Discovery offers hope for reducing immune-related heart risks in cancer patients

For many people diagnosed with cancer, treatment with immune checkpoint inhibitors (ICIs) has dramatically extended lives. Some of these treatments, such as Keytruda and Opdivo, have become familiar brand names. 

However, for some patients, ICI cancer treatment also can prompt the immune system to attack heart tissue-a potentially lethal side effect. 

Now, scientists at Cincinnati Children's report discovering a way to dramatically reduce that risk. Details were published Feb 20, 2026, in the Journal of Experimental Medicine. 

This study makes a very important discovery that shows how to uncouple anti-tumor efficacy from cardiac toxicity. These findings have major implications for treating or avoiding immune related adverse events in cancer patients receiving immune check point blockade." 

Chandrashekhar Pasare, DVM, PhD, director, Division of Immunology at Cincinnati Children's

Pasare served as co-corresponding author on the study, along with Jeffery Molkentin, PhD, director of the Division of Molecular Cardiovascular Biology. First author Kathrynne Warrick, an MD-PhD student, led the research work. 

What are ICIs? 

Immune checkpoint inhibitors work by cutting off signals from "checkpoint" proteins that cancer cells use to hide from the immune system. This allows the body's T cells to recognize and destroy tumor cells. 

Since 2011, when the first drug (Yervoy) was approved in the U.S. for treating metastatic melanoma, this form of treatment has revolutionized outcomes for many types of cancer. In fact, the inventors – James Allison and Tasuku Honjo – received the Nobel Prize in Medicine in 2018 for their discovery. 

However, in about 2% of all cancer patients receiving ICIs, the treatments can cause myocarditis-an inflammation of heart muscle. About half of these patients die from this complication, even if they survive their cancer. 

Promising path to prevention 

To better understand the complication, the research team engineered a new mouse model that accurately mimics immune checkpoint inhibitor–induced myocarditis. Then, in a series of advanced experiments, the team pinpointed a key driver of the complication: CD8 T cell–derived tumor necrosis factor (TNF). 

Importantly, the team found that this complication from checkpoint inhibitors is not caused by tumors exhausting the body's cancer-specific T cells, but rather through causing new production of "autoreactive" T cells that see healthy cardiac muscle cells as targets in addition to cancer cells. 

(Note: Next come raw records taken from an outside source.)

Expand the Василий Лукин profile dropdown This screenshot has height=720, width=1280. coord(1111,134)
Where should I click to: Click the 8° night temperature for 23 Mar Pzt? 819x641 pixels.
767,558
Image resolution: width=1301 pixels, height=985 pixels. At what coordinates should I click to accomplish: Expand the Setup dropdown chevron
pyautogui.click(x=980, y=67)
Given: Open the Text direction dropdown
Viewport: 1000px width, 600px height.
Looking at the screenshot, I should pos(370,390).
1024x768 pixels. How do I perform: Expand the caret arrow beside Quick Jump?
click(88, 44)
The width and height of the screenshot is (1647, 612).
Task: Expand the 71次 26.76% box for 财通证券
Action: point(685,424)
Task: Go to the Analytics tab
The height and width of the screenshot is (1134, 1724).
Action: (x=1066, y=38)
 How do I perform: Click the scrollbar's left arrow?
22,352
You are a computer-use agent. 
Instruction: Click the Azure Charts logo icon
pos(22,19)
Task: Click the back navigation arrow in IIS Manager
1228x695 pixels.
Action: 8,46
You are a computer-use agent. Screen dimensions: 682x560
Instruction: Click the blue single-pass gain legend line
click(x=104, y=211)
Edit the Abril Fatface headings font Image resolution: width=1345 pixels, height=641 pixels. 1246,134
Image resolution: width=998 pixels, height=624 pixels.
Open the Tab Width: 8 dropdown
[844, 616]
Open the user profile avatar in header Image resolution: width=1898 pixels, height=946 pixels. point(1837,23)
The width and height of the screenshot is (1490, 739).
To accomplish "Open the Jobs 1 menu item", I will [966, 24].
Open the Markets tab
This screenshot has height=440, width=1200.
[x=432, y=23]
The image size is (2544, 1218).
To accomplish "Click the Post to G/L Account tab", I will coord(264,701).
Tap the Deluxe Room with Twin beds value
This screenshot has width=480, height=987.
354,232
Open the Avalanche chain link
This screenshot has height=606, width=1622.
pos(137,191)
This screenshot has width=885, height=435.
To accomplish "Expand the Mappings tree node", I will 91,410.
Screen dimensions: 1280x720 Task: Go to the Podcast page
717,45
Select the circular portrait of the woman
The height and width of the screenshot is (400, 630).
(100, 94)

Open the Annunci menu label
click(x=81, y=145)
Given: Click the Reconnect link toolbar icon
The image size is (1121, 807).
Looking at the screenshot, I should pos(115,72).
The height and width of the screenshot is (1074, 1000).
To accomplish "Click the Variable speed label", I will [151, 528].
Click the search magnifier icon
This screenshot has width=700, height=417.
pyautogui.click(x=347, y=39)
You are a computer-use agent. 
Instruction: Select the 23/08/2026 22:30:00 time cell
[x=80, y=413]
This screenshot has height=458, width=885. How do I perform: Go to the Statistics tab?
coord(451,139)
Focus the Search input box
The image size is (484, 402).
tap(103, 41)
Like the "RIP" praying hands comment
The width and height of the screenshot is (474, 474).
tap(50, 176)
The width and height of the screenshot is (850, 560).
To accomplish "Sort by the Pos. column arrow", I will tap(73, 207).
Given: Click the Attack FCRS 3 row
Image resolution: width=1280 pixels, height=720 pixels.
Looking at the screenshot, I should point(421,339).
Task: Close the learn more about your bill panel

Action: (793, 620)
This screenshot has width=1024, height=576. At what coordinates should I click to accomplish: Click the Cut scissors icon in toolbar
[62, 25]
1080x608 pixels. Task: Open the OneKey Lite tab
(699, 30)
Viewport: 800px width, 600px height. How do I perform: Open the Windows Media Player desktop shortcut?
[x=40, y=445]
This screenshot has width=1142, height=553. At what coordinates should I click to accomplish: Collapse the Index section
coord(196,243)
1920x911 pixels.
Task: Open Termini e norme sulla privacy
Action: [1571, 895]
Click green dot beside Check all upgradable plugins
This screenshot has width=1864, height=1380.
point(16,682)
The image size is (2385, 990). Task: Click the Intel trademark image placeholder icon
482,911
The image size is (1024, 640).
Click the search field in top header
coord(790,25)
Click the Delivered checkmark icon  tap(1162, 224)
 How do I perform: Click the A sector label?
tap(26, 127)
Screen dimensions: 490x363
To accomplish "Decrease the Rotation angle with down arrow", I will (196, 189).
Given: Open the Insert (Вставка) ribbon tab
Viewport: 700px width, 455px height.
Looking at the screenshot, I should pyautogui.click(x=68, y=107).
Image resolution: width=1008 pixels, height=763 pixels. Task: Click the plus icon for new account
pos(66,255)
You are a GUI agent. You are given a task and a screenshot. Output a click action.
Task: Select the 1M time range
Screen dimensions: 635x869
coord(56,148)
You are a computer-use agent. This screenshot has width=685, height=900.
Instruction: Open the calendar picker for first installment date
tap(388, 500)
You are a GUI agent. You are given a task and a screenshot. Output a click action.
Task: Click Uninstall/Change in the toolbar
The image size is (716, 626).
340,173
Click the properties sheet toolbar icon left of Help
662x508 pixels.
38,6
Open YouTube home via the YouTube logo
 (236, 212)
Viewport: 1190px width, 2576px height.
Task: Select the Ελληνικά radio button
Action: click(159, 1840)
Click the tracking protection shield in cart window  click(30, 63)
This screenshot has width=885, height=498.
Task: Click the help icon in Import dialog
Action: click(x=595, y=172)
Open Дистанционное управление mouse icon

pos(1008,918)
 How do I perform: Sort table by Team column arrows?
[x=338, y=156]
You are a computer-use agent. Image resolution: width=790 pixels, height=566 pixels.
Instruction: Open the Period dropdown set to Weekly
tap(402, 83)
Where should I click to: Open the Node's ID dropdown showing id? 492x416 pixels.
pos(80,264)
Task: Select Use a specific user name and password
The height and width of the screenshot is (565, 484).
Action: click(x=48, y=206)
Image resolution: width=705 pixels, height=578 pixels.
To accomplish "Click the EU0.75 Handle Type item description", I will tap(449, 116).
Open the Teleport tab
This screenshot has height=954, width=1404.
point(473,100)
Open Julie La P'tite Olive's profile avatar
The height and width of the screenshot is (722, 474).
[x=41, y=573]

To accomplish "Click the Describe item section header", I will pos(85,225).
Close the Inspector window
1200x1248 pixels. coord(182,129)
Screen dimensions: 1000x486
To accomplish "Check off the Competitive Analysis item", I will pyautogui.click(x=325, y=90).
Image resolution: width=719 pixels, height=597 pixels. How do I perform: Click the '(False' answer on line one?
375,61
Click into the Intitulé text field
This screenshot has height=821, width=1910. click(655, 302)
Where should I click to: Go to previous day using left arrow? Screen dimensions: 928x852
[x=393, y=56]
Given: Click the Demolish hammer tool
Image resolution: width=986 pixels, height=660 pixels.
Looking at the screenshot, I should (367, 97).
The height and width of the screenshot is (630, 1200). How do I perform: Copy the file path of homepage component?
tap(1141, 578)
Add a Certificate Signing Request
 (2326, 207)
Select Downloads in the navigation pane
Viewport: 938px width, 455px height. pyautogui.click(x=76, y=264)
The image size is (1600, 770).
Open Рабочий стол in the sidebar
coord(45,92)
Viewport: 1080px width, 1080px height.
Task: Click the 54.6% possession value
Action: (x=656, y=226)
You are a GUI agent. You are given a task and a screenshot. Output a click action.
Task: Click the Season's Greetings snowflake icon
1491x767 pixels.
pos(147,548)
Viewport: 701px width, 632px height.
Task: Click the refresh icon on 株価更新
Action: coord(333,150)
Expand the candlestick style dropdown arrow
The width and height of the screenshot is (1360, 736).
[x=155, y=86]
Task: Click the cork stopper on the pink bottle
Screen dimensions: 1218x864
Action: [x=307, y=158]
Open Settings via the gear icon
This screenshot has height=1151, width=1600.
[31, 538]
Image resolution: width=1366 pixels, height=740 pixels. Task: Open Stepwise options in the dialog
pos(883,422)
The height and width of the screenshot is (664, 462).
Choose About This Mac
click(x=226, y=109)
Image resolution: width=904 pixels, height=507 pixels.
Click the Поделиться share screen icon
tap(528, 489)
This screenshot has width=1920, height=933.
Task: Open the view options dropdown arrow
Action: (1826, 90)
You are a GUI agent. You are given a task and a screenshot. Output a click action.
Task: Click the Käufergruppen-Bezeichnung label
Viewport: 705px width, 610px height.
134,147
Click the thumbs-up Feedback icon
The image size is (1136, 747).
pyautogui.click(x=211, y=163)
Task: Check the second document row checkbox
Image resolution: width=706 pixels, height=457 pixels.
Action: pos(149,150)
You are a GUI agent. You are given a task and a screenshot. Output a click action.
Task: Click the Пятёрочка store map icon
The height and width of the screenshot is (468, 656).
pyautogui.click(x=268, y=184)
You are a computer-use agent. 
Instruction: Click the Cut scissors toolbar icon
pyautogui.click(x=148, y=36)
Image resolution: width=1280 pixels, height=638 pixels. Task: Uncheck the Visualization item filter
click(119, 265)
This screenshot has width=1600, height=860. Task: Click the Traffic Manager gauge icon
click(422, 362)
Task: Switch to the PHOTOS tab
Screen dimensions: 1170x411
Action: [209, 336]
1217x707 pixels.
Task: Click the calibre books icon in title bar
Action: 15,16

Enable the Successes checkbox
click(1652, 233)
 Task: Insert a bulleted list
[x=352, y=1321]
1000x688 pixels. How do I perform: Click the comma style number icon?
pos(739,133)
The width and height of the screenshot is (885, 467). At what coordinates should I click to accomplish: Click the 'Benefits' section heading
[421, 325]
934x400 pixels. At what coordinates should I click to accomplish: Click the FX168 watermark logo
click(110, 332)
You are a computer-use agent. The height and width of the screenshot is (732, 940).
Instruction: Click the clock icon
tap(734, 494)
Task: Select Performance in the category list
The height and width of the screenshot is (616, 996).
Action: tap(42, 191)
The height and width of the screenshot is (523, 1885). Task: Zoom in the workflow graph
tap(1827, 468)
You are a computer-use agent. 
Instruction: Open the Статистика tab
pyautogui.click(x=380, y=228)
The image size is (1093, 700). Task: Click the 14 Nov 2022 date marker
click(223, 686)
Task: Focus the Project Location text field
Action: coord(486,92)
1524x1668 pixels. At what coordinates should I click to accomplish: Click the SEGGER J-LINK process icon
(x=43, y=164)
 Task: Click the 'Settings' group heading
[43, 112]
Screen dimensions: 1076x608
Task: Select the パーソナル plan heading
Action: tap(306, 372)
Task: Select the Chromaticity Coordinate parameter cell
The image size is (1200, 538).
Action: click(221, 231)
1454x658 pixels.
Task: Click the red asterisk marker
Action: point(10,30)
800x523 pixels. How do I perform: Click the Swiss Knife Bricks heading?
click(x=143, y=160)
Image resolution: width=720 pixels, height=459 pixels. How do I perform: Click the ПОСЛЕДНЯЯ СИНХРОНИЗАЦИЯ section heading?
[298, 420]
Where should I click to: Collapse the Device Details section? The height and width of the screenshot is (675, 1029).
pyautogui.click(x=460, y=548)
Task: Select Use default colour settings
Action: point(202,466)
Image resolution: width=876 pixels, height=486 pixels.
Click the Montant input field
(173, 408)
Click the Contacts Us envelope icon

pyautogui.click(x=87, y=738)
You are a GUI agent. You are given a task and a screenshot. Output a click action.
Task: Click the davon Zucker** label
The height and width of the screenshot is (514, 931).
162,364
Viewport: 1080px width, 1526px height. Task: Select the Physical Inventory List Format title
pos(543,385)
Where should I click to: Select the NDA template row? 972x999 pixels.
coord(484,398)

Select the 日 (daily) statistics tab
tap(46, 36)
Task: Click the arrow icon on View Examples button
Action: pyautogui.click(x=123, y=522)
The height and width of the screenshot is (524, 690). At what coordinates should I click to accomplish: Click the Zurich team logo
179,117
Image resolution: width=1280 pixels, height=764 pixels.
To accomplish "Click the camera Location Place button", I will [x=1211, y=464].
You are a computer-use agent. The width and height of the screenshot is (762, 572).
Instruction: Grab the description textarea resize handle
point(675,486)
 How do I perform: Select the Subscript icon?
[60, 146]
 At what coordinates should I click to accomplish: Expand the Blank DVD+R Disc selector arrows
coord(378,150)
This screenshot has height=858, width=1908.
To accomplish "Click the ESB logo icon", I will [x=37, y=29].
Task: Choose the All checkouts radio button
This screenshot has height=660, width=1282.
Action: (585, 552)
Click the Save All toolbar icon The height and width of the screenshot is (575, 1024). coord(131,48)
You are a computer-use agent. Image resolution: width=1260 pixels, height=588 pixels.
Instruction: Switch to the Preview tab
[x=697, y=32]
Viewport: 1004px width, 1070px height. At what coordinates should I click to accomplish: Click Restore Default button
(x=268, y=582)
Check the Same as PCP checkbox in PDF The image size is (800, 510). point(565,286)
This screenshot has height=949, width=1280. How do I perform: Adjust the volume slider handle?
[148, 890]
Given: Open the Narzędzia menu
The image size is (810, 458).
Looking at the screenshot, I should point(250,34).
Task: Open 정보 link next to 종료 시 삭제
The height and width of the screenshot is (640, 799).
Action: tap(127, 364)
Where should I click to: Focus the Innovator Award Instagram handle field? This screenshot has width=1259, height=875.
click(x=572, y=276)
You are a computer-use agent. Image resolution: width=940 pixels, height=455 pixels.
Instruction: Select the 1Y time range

The team went on to show, in mice, that blocking TNF signaling specifically through the TNFR2 gene product prevented the inflammatory cycle from starting in the heart. 

"Checkpoint inhibitors allow TNF signaling to trigger CD8 T-cells that are specific to antigens on cardiac myocytes, which in turn leads to life-threatening arrythmias," Molkentin says. "We used a targeted TNF blockade method to prevent this cycle in our mouse models. If these results can be replicated in humans, TNF blockade should prevent cardiac toxicity without compromising the anti-tumor benefits of ICIs."

Next steps 

More research is needed to determine if a narrowly focused TNF inhibitor would be safe for human use, and how long a patient might need to take such a drug. TNFR2-specific antibodies remain in development stages. The team also wants to determine whether similar approaches can also prevent immune-related adverse events affecting other organs.